● **Work to complete**
Copy out every one of the following lines word for word, omitting the pictures.

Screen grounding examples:

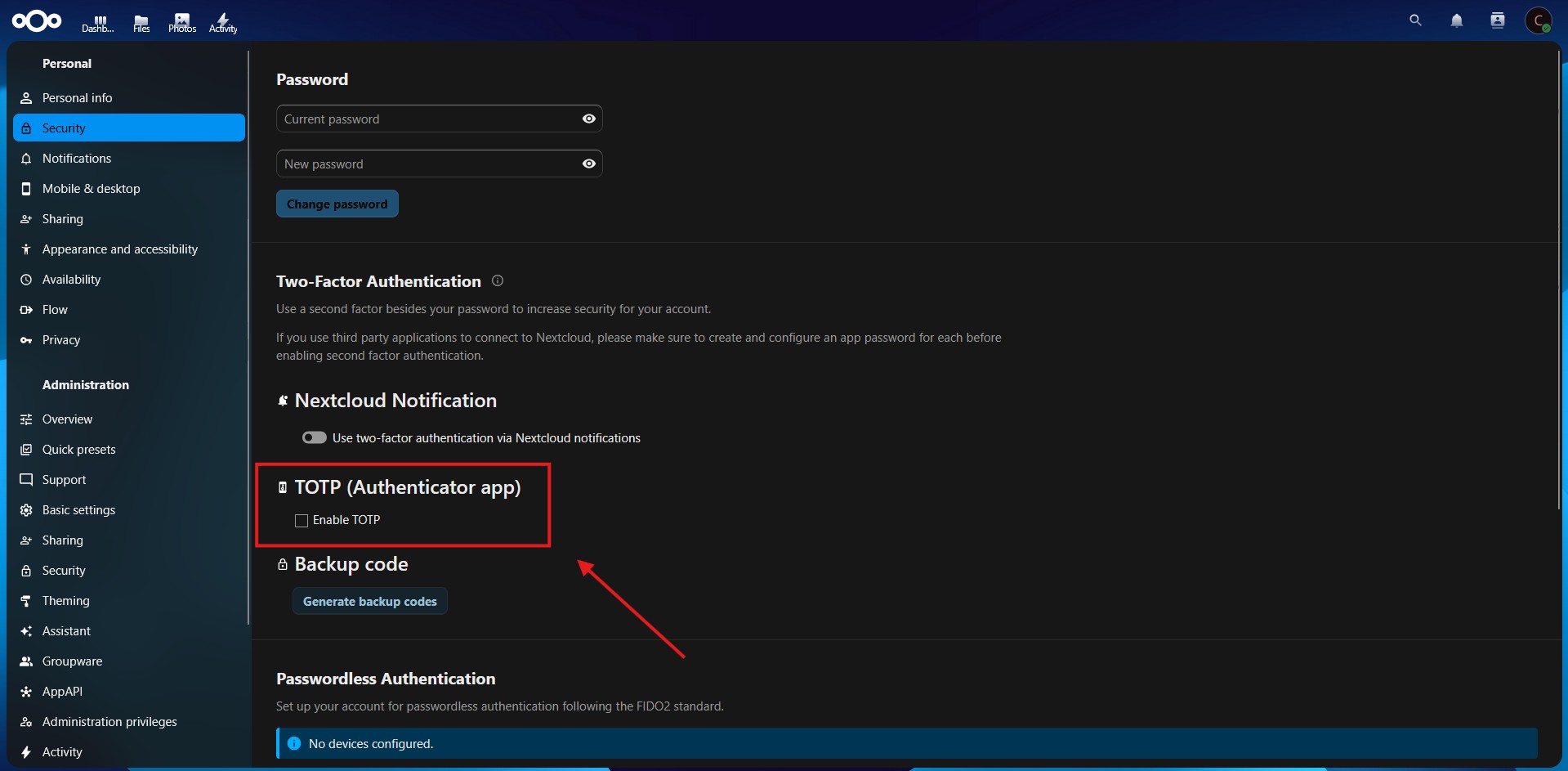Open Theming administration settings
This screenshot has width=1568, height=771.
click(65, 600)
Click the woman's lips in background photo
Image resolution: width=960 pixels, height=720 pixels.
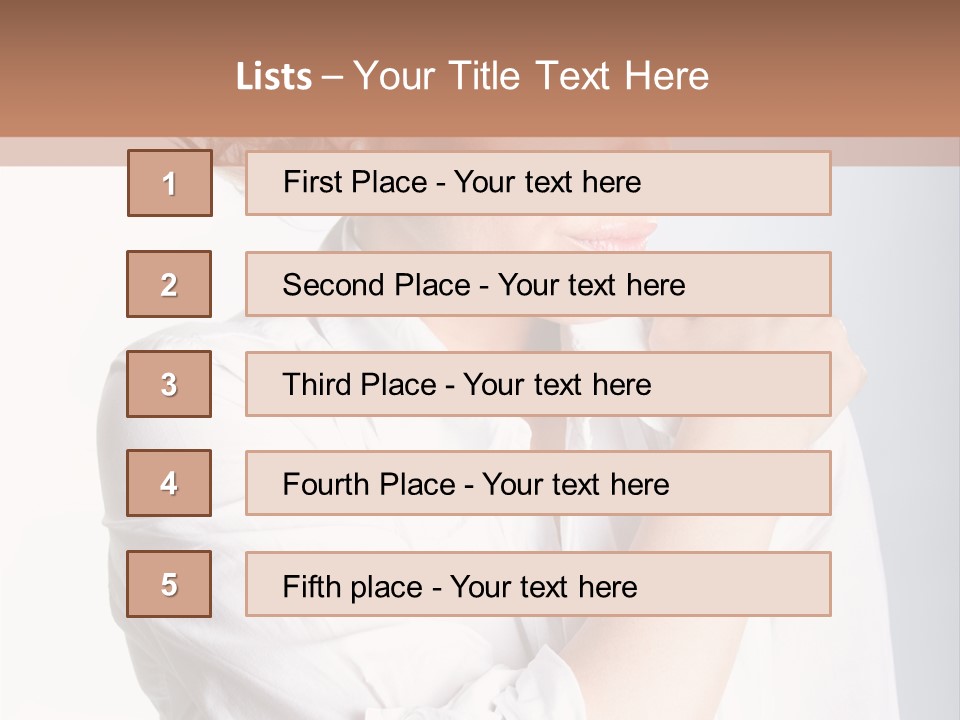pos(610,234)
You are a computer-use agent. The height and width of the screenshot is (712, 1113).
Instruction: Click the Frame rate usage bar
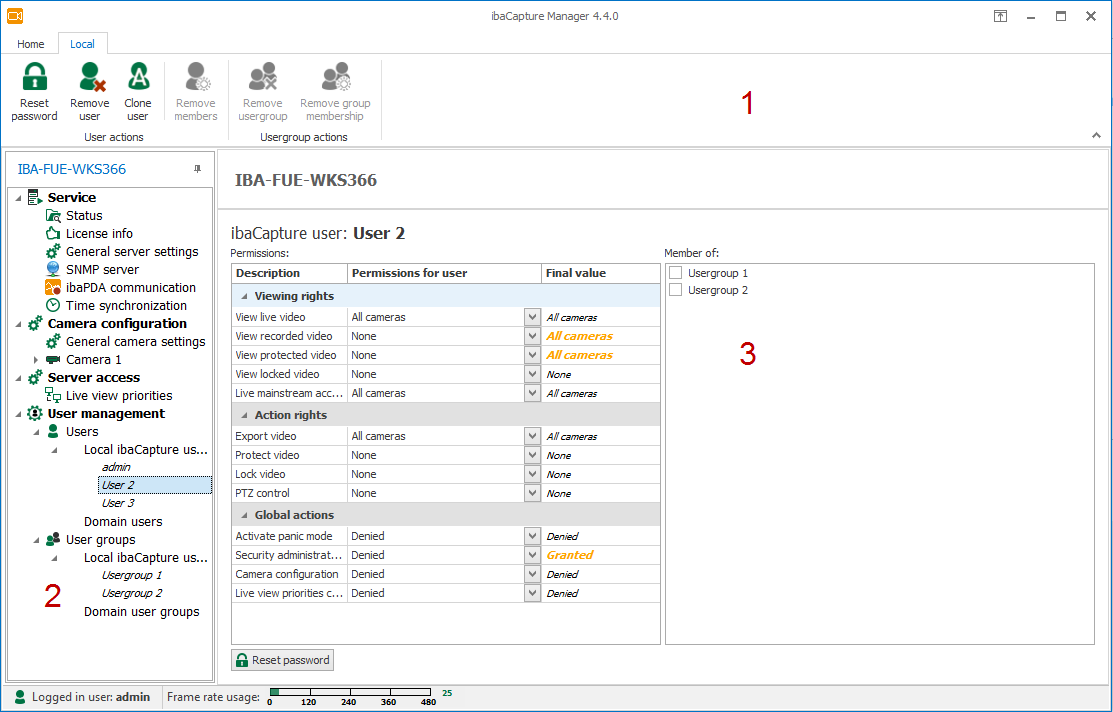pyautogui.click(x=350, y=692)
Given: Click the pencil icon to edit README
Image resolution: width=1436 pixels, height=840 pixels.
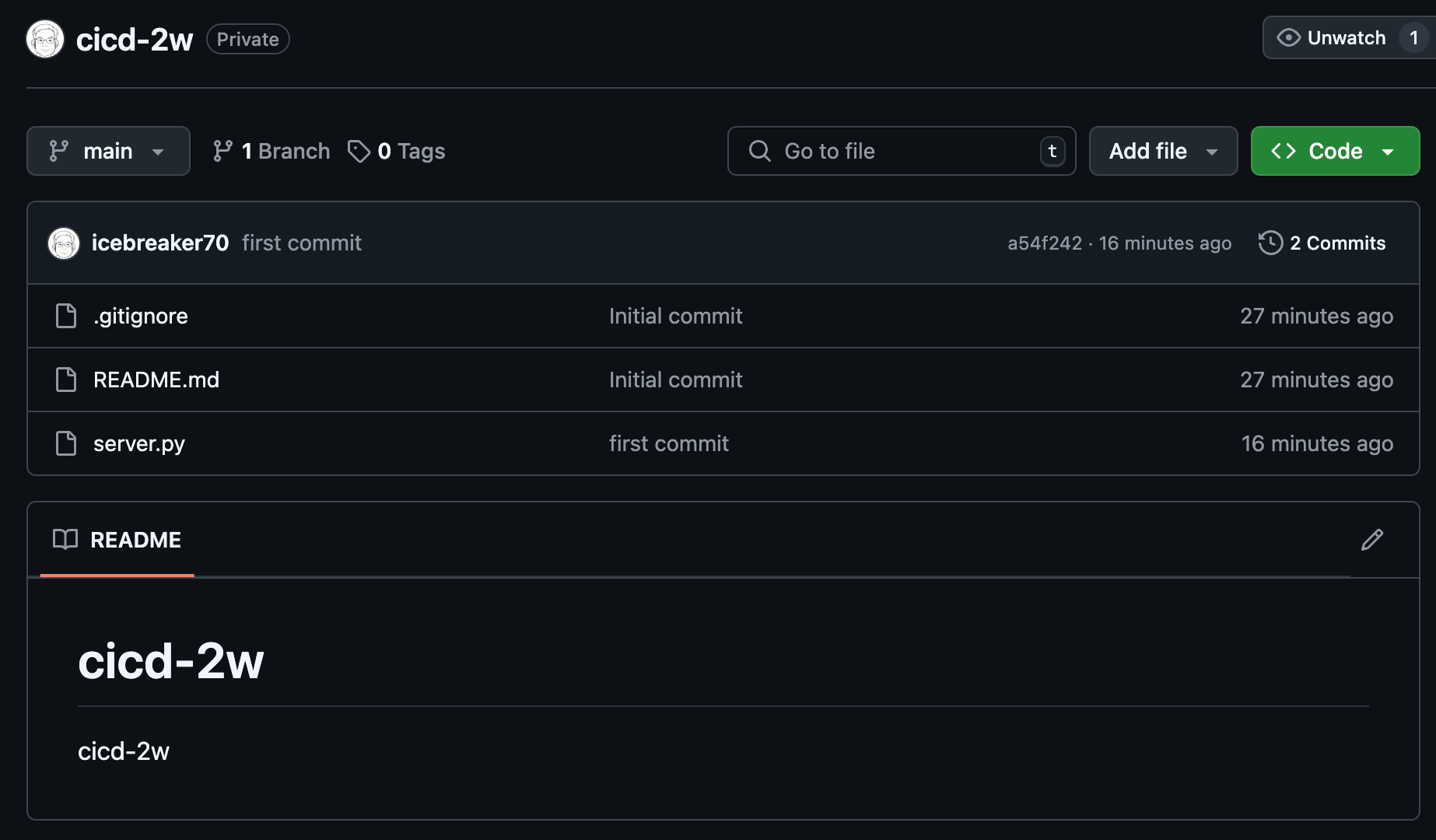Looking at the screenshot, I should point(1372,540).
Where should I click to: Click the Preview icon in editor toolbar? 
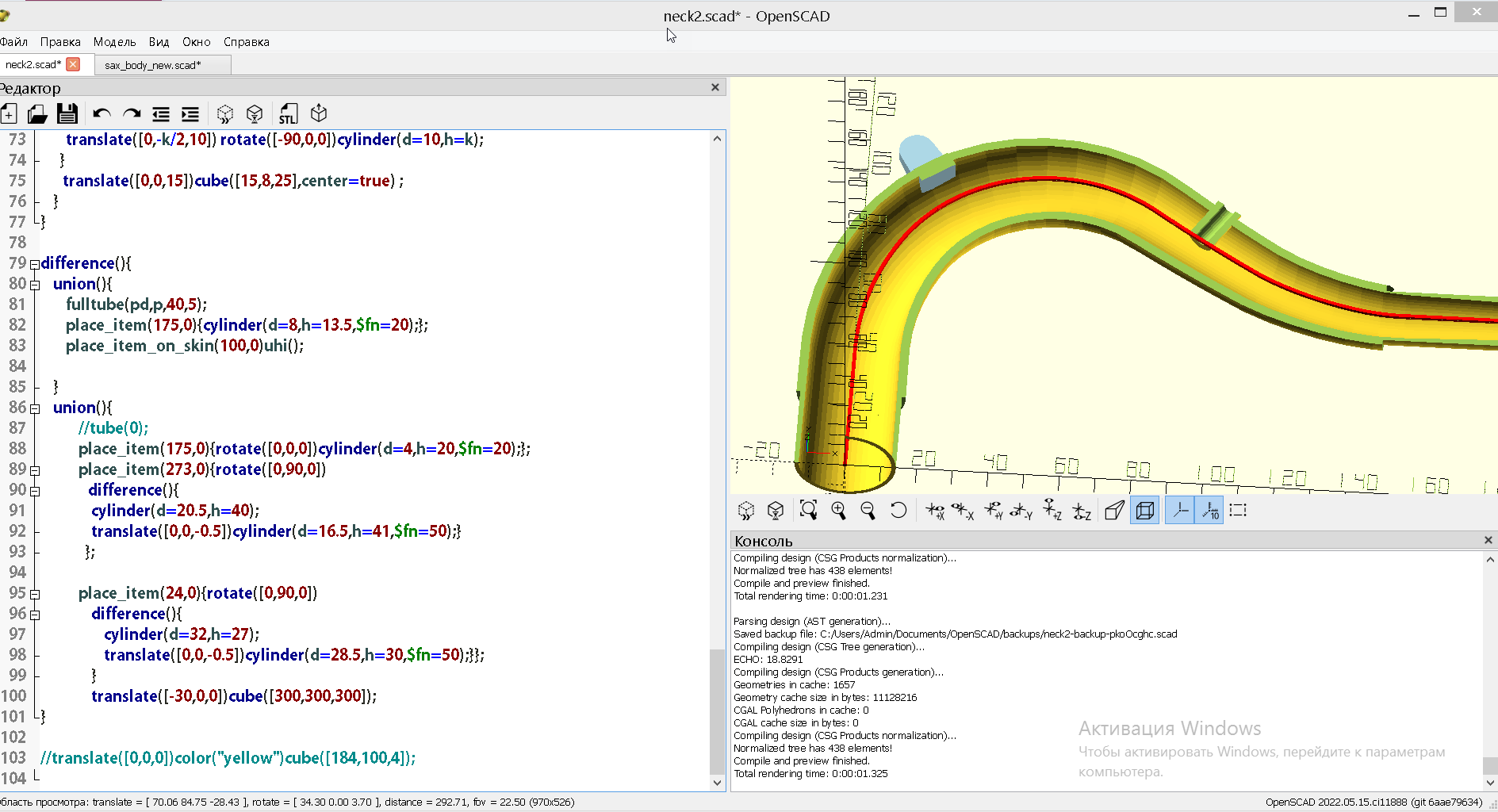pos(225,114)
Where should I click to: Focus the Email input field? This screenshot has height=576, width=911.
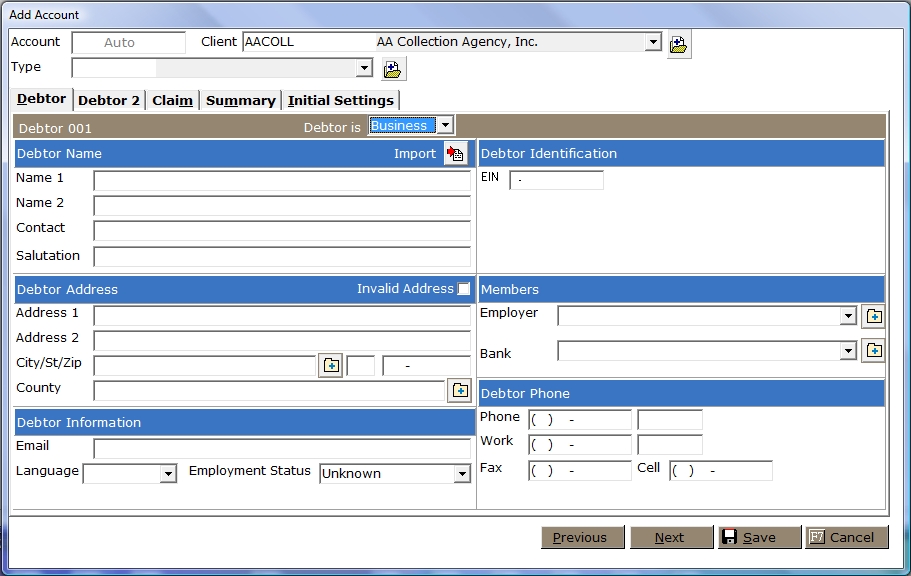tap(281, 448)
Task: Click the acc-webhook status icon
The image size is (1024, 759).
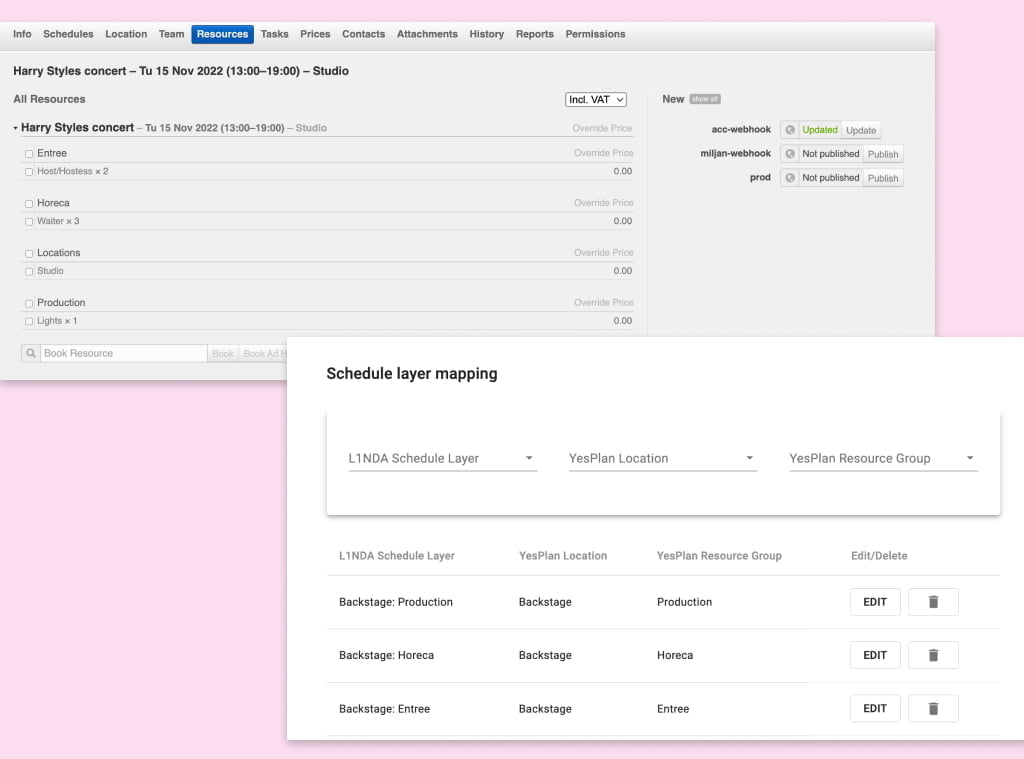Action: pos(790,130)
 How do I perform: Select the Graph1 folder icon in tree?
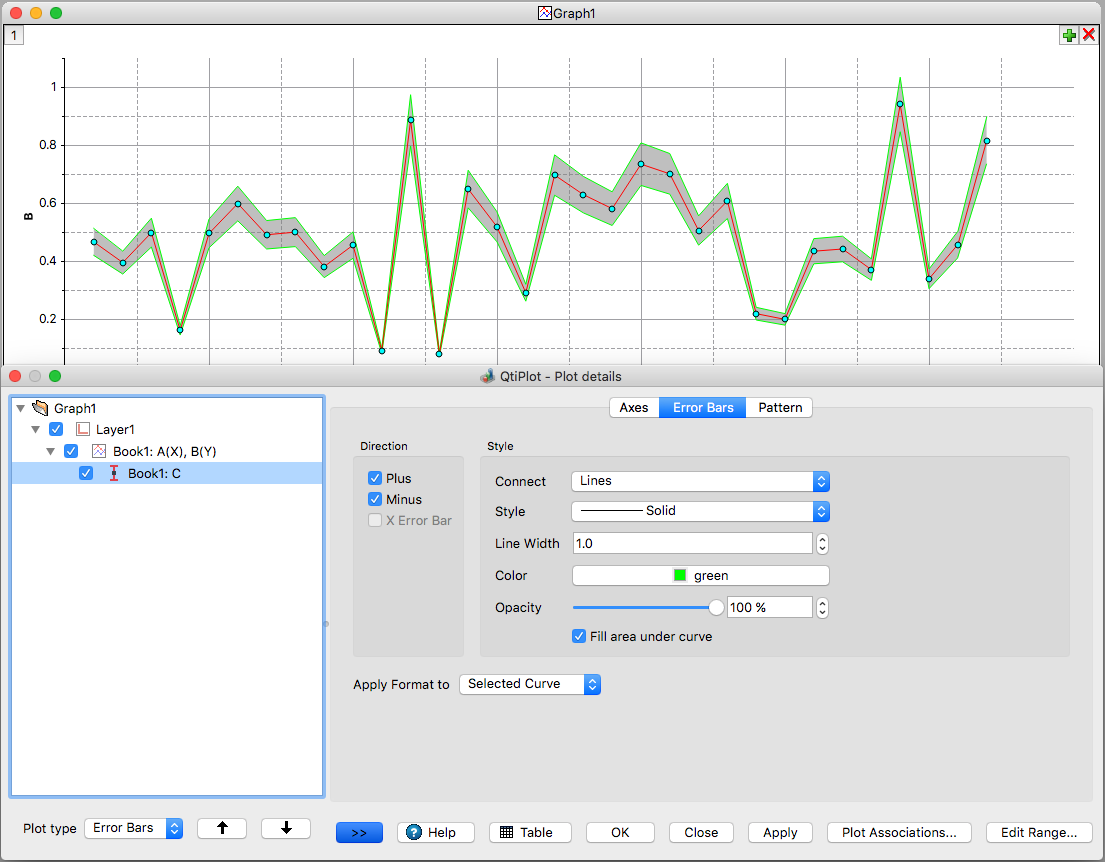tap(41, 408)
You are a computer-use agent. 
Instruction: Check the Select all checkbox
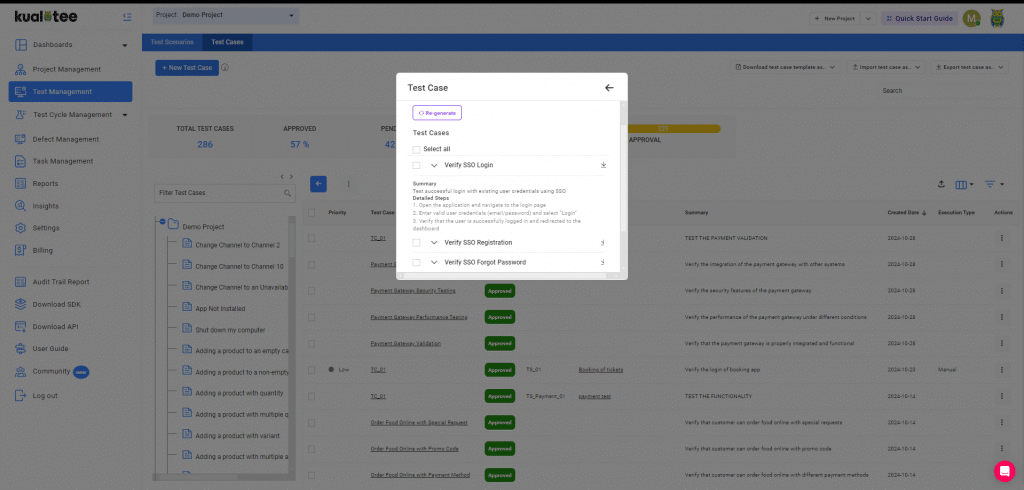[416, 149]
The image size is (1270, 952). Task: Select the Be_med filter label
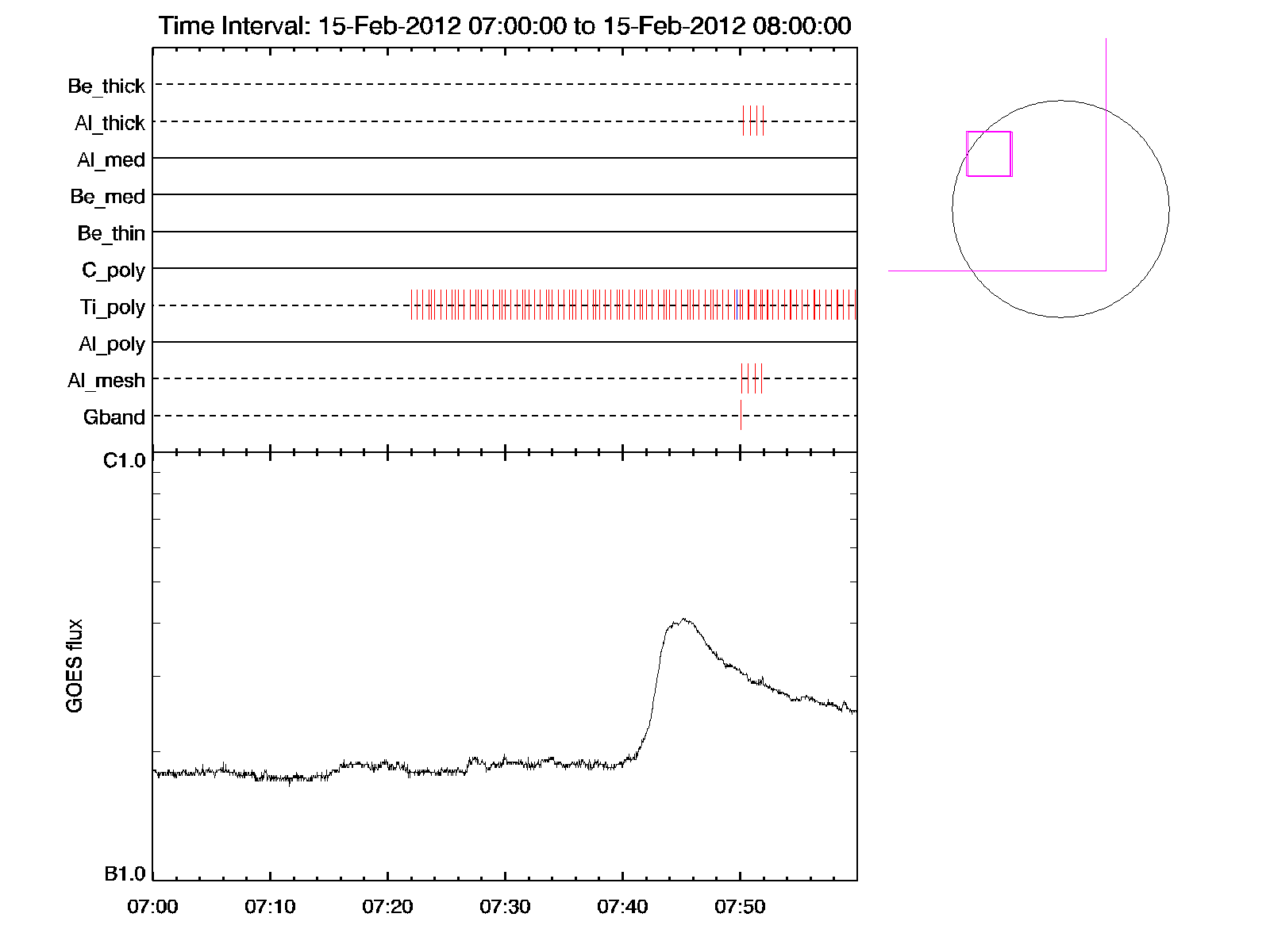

● **Completed exercise**
Open Theming administration settings
This screenshot has width=1568, height=771.
click(65, 600)
Click the woman's lips in background photo
Image resolution: width=960 pixels, height=720 pixels.
pos(610,234)
You are a computer-use agent. The height and width of the screenshot is (712, 1113).
Instruction: Click the Frame rate usage bar
pyautogui.click(x=350, y=692)
Given: Click the pencil icon to edit README
Image resolution: width=1436 pixels, height=840 pixels.
Looking at the screenshot, I should point(1372,540).
Where should I click to: Click the Preview icon in editor toolbar? 
pos(225,114)
Where should I click to: Focus the Email input field? This screenshot has height=576, width=911.
tap(281, 448)
Task: Click the acc-webhook status icon
The image size is (1024, 759).
Action: pos(790,130)
 How do I perform: Select the Graph1 folder icon in tree?
tap(41, 408)
You are a computer-use agent. 
Instruction: Check the Select all checkbox
[416, 149]
The image size is (1270, 952). Task: Select the Be_med filter label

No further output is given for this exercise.